As it turns out, thanks to some of the reporting from companies like Cape and Nyansa, it turns out that a large majority of the so-called wireless issues are in fact not wireless related at all. Those designs that wireless pros spend so much time fretting over are removed from the equation. Instead, the issues are with services.

Yes, those pesky network services. The ones like DNS or DHCP that seem invisible until they break. Or those services that we pay hefty sums to every month like Amazon or Microsoft Azure. The same issues that plague wired networking exist in the wireless world as well and seem to escape blame.

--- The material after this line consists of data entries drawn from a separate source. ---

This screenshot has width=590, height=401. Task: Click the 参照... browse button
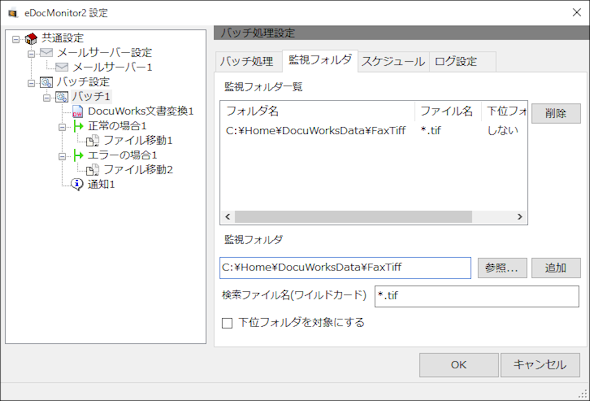(502, 268)
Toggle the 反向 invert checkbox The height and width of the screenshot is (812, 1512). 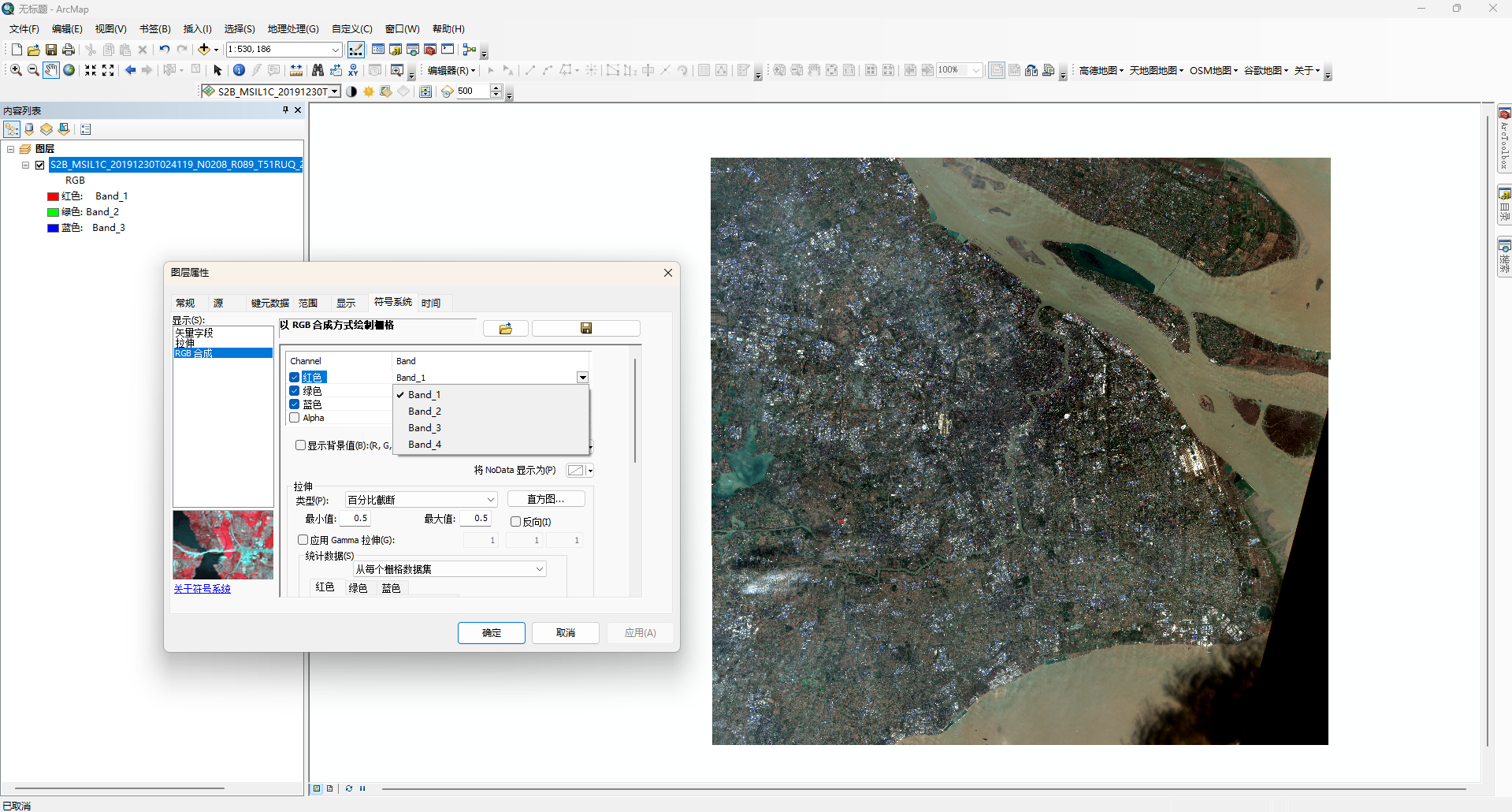[x=515, y=522]
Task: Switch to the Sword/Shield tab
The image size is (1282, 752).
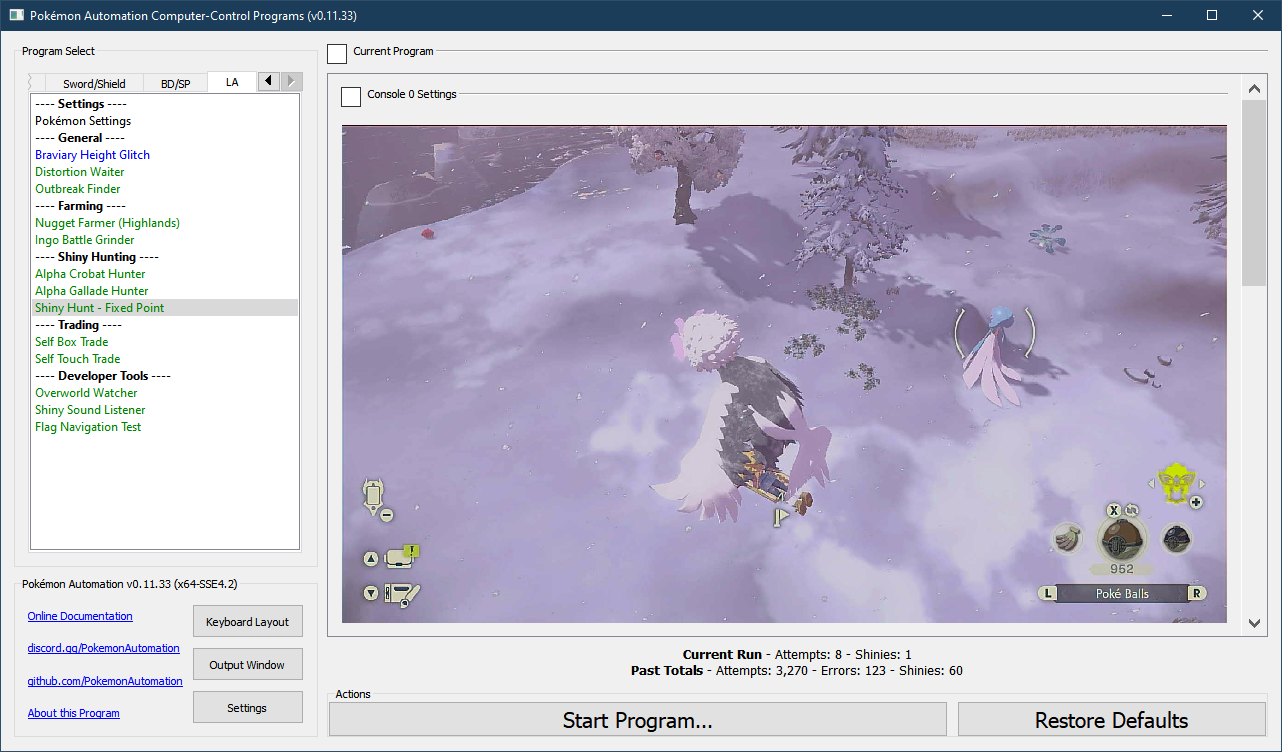Action: click(94, 83)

DNS is invisible to the majority of users. I’ve tried to explain it many times with middling to poor results. The idea that computers on the internet don’t understand words and must rely on services to translate them to numbers never seems to click. And when you add in the reliance on this system and how it can be knocked out with DDoS attacks or hijacking, it always comes back to being about the wireless.

It’s not hard to imagine why. The wireless is the first thing users see when they start having issues. It’s the new firewall. Or the new virus. Or the new popup. It’s a thing they can point to as the single source of problems. And if there is an issue at any point along the way, it must be the fault of the wireless. It can’t possibly be DNS or routing issues or a DDoS on AWS. Instead, the wireless is down.

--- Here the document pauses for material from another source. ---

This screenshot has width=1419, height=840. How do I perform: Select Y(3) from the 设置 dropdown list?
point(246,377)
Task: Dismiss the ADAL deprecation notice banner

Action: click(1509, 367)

And so wireless pros find themselves defending their designs and configurations without knowing that there is an issue somewhere else down the line. That’s why the analytics platforms of the future are so important. By giving wireless pros visibility into systems beyond the spectrum, they can reliably state that the wireless isn’t at fault. They can also engage other teams to find out why the DNS servers are down or why the default gateway for the branch office has been changed or is offline. That’s the kind of info that can turn a user away from blaming the wireless for all the problems and finding out what’s actually wrong.

Tom’s Take

If I had a nickel for every problem that was blamed on the wireless network or the firewall or some errant virus when that actually wasn’t the case, I could retire and buy my own evil overlord island next to Larry Ellison. Alas, these are issues that are never going to go away. Instead, the only real hope that we have is speeding the time to diagnose and resolve them by involving professionals that manage the systems that are actually down. And perhaps having some pictures of the monitoring systems goes a long way to tell users that they should make sure that the issue is indeed the wireless before proclaiming that it is. Because, to be honest, it probably isn’t the Wi-Fi.